Старик покачал головой, трубно высморкался, уселся на место и принялся тереть рукавом увлажнившиеся внезапно глаза.

– Какая почтительность… какое воспитание… какие манеры… И всё это будет потеряно… растоптано… брошено в навозную кучу перед этим животным… Морхольтом… Какая жалость… Нет, я не могу говорить… не могу… Такой момент… такой момент… Бедная девочка… Кириан, спой нам лучше пока что-нибудь… на злобу дня… А я попозже… скажу…

За дальним концом стола упитанный светловолосый человек, увешанный арфами, лютнями, лирами, дутарами и гуслями как новогодняя елка – фонариками, закашлялся, щедро обдавая расположившийся перед ним ломоть хлеба с обглоданными костями алкогольным спреем, торопливо отставил в сторону почти опорожненный оловянный кубок и с готовностью вскочил на ноги – энергично, но не слишком твердо.

– Щас спою, – убедительно пообещал бард, походкой моряка, впервые сошедшего на берег после трехмесячного плавания, прошествовал на середину зала. Слуга притащил табуретку, и Кириан с нескрываемым облегчением опустился на горизонтальную твердую поверхность, правда, едва не промахнувшись.

Привычным жестом водрузил он на колени золоченую арфу, пробежался слегка дрожащими, но всё еще верными хозяину и годам практики пальцами по струнам, настраивая – «соль-мими, соль-мими, соль-фа-ми-ре-до…», нетрезво наморщил брови, так и норовящие уползти под линию волос, и старательно объявил:

– В этот упахальный … то есть, опухальный … кхм… эпохальный, конечно же я имел в виду… день… в смысле, вечер… переходящий в ночь… если быть точным… тоже опухальную… я хотел бы исполнить только что сочиненную мной балду… балладу… «Балладу об Уладе»!

– Валяй, бард!

– Давай!

– Порадуй!

– Хоть ты…

Кириан зарделся, откашлялся прилежно, склонил голову, будто собрался сперва часок вздремнуть, и вдруг взмахнул рукой, ударил по струнам и грянул во всё кирианово горло:

 
О Гвент! Священная держава
Крестьян, купцов и рыбаков.
Взгляни налево иль направо —
Никто рифмованных двух слов
Связать не может. Лишь Кирьян,
Стихи строчит, когда не пьян.
Итак, приступим. В славном Гвенте
Конначта собирает рать,
Войска растут по экспоненте,
Соседей надо покарать.
Соседи те – улады злые.
Народец склочный и сварливый,
Коварный, пакостный, драчливый,
Жестоковыйный и спесивый.
Пока гвентяне в сладкой неге
Неспешно дни свои влачат,
Улады буйные набеги
Злоумышляют и творят.
Грабители, придурки, гады,
Невежи, психи, казнокрады,
Козлы, бараны, быдло, стадо!
Вот подлинный портрет Улада!
Воистину, Улад – не Гвент,
Он всех пороков абсорбент.
И вот провозгласил Конначта:
Вперед!

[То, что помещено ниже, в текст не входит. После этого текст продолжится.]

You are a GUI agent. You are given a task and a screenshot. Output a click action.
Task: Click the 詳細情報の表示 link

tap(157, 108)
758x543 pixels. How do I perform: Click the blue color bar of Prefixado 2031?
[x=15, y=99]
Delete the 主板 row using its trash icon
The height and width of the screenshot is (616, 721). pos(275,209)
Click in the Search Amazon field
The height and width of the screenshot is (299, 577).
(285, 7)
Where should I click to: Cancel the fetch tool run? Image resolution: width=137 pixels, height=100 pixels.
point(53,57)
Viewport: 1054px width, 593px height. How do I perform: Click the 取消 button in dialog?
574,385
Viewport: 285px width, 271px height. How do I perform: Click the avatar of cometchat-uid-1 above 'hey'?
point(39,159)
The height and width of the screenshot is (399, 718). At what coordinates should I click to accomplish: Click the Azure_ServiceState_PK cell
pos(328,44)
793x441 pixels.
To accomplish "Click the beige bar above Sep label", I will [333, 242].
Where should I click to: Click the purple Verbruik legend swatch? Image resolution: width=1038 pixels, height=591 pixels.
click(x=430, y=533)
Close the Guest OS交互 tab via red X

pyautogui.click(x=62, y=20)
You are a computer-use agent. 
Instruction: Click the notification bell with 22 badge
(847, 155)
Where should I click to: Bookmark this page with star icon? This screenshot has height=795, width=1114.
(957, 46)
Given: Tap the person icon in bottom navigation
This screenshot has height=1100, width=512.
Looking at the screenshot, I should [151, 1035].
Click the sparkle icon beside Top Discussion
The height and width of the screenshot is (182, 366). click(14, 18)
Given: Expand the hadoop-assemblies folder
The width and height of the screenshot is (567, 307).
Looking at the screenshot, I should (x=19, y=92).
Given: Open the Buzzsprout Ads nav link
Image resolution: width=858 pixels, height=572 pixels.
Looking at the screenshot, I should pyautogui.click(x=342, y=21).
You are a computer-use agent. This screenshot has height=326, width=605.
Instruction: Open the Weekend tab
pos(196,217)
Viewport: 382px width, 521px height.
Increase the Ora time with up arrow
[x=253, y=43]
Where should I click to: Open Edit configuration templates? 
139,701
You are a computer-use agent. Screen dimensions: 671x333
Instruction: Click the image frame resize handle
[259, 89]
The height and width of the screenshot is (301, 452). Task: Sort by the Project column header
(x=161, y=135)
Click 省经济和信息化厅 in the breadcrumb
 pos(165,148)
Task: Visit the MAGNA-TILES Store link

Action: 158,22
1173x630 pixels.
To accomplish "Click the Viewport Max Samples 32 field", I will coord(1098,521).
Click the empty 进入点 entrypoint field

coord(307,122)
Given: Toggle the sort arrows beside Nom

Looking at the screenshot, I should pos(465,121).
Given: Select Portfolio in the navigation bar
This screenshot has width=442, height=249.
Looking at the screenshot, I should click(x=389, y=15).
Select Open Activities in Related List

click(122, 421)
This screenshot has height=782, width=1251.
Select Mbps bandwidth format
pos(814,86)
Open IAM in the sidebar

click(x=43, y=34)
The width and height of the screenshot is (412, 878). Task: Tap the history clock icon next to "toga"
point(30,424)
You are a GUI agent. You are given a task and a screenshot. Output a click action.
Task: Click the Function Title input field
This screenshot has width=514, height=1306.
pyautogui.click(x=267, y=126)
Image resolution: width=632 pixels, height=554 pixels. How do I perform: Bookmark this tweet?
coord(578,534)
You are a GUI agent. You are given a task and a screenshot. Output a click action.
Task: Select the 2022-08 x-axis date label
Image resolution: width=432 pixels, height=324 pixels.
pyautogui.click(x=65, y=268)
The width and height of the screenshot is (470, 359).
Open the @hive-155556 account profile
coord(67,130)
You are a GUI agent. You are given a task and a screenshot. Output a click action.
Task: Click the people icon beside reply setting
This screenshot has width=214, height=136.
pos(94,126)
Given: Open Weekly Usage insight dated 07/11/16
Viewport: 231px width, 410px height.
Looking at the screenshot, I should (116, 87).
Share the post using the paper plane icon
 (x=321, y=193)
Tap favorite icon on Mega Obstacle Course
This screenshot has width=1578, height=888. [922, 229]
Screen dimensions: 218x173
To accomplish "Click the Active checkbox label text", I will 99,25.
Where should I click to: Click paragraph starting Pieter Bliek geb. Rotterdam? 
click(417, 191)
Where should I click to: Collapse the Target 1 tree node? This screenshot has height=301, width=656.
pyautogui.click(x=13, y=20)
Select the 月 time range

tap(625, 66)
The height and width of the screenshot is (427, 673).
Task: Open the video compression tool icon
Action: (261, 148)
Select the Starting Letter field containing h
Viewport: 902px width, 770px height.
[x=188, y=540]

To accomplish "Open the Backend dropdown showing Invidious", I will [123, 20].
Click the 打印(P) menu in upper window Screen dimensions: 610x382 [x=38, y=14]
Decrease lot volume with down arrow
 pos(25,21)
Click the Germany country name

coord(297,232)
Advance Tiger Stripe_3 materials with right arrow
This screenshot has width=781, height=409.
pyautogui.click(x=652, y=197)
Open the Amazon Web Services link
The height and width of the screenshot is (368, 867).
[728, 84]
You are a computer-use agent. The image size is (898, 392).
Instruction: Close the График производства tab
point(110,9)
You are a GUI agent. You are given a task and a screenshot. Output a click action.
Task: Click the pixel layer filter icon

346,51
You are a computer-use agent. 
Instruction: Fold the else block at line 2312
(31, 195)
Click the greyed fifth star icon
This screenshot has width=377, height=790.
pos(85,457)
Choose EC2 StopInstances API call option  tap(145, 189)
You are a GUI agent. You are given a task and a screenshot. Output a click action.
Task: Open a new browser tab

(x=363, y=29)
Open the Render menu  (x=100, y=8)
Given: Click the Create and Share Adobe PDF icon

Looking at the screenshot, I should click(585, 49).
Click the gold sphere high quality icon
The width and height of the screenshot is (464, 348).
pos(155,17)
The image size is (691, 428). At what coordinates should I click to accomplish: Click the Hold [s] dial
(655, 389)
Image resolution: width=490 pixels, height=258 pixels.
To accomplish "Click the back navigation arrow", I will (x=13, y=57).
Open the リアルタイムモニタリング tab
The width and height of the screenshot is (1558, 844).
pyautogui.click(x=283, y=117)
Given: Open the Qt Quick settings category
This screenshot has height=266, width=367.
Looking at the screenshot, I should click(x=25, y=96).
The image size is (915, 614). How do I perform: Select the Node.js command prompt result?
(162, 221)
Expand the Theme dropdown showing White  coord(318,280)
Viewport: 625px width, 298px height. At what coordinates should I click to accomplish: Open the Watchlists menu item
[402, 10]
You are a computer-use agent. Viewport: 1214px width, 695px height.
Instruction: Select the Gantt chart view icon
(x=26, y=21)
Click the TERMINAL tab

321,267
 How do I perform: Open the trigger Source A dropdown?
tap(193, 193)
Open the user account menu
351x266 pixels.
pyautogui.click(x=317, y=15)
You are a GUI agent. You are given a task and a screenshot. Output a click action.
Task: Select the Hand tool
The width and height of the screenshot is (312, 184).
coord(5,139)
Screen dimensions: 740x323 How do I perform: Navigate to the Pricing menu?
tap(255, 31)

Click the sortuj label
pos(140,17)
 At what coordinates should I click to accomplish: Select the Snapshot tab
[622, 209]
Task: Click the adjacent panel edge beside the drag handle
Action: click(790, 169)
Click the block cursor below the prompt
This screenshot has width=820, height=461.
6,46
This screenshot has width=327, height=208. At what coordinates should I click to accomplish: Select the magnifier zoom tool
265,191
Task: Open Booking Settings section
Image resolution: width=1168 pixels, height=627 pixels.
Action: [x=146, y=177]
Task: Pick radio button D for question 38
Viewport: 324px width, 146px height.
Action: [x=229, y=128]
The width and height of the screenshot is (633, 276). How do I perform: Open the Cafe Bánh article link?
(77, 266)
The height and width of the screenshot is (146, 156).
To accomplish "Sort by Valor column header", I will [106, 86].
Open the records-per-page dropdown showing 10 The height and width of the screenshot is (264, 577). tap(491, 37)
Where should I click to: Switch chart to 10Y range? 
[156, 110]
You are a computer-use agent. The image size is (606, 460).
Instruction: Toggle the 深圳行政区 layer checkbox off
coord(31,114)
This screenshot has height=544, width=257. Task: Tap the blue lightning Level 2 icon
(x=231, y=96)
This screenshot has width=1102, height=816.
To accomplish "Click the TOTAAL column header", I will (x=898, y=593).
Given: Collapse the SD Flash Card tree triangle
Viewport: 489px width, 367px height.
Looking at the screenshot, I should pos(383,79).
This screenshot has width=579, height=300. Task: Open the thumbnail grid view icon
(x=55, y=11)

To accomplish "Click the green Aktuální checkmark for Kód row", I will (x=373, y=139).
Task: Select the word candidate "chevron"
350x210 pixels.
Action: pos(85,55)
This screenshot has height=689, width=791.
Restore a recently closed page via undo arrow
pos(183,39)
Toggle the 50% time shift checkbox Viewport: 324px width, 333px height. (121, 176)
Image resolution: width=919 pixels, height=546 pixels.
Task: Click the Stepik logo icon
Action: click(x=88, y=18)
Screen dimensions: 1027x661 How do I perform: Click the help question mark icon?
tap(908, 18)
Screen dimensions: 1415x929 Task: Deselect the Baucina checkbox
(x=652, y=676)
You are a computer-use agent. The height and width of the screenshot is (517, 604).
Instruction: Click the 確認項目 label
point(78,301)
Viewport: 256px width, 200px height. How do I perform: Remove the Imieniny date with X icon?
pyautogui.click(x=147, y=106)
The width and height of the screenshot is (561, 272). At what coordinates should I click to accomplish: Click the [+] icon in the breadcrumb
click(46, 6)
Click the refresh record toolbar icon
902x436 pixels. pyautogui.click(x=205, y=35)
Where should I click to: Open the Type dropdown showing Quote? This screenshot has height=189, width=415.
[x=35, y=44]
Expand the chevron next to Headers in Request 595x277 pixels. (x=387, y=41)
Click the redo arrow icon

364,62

За Гвент! Забьем Улад!
Взвился штандарт на главной мачте,
И двинулся вперед армад.
Чего? Армада? Вот нахал, а?
Певца осмелился прервать!
Гоните умника из зала!
Прогнали? Можно продолжать?
Итак, армад, то есть армада —
Корвет, два брига и фрегат,
Достигла берегов Улада,
И в страхе побежал Улад…
 

Зал притих – всем было любопытно услышать описание событий, свидетелями или участниками которых они почти все были, в таком виде, в каком они войдут в историю. Пусть летописцем Гвента сейчас был не какой-нибудь дотошный архивариус, пергаментно-чернильных дел мастер, а болтун и пьяница миннезингер, но именно при таком раскладе мемуаров, знали ушлые гвентяне, их легче всего редактировать на стадии зарождения.[2]

Пока всё шло, как было.

То есть как не было.

Глотнув безалкогольного меда с пилюлей для прочистки замутненных потином мозгов до состояния стеклышка, хотя бы матового, из заботливого поданного слугой кубка, Кириан крякнул, утер плечом военно-защитного цвета рот, размазывая по щеке то ли напиток, то ли некачественный краситель ткани,[3] и утробным голосом продолжил:

 
Уладья стража пограничья
Сражалась с грацией девичьей,
В один момент рассеял Гвент
Сей смехотворный контингент.
Да, сам фельдмаршал Карто-Бито
Остался бы доволен битвой.
Блицкригер, старый генерал,
От восхищенья б зарыдал.
Остатки жалких войск Улада,
К столице шустро отойдя,
В ней заперлись. Исчадья ада!
Сыны коварства и вранья!
На штурм войска повел Конначта
Монарх великий, храбрый вождь.
Он рубит, колет, режет смачно,
Что для него смертельный дождь
Из вражеских презренных стрел?
Поползновения уладьи
Тщетны. Конначта, как оладьи,
Уладьев тех на завтрак ел.
Мечом своим монарх махает —
Уладьи головы слетают
С уладьих плеч, и уж готов
Холм из отрубленных голов!
Монарх еще махать желает —
Не может! Головы мешают!
Такою хитростью порочной,
Посредством вражеских голов,
Конначта обездвижен прочно.
Я плакать, я рыдать готов!
Беда! Улады, торжествуя,
Гурьбой Конначту в плен влекут
Герольды их, победу чуя,
Уже стишки свои плетут.
 

Искоса пробежавшись взглядом по физиономиям аудитории, Кириан самодовольно усмехнулся под нос: кажется, рыдать, вытискивая из-под шлема пучки волос и раздирая ногтями кольчугу на груди, готов был не только он.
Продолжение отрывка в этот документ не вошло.